EXERCISE DESCRIPTION:
Quote, without any change, the line that contains "Open the Office 365 app launcher grid" and all lines that follow it to the end of the data below.

DATA SUPPLIED:
□ □ □ □ □ □ □
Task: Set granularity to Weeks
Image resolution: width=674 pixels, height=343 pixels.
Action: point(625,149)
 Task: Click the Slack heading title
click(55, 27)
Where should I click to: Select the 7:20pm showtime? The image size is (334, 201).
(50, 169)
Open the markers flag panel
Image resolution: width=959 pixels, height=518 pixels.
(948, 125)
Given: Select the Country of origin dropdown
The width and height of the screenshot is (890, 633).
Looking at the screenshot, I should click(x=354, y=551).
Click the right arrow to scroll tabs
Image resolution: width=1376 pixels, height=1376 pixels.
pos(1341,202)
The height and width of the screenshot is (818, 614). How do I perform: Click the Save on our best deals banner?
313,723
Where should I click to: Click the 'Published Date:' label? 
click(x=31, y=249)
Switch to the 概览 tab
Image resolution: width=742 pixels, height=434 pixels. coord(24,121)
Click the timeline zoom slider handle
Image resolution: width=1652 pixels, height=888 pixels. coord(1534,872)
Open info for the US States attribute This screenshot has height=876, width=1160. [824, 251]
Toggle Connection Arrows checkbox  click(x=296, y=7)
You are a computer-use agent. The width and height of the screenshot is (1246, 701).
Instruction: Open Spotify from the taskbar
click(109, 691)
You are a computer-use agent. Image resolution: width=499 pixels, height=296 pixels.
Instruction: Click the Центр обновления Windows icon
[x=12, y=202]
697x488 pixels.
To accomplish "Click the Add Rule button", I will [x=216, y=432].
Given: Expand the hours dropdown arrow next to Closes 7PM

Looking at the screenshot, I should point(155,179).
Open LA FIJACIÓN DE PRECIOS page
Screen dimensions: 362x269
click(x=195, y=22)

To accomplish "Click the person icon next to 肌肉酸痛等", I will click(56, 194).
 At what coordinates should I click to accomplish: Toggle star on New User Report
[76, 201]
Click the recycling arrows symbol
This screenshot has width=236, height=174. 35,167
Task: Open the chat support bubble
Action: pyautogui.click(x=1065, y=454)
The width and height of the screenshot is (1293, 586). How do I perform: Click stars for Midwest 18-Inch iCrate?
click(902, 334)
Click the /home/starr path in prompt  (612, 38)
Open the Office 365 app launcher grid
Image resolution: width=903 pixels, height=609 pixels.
□ □ □ □ □ □ □
RESPONSE AREA:
Open the Office 365 app launcher grid
Image resolution: width=903 pixels, height=609 pixels.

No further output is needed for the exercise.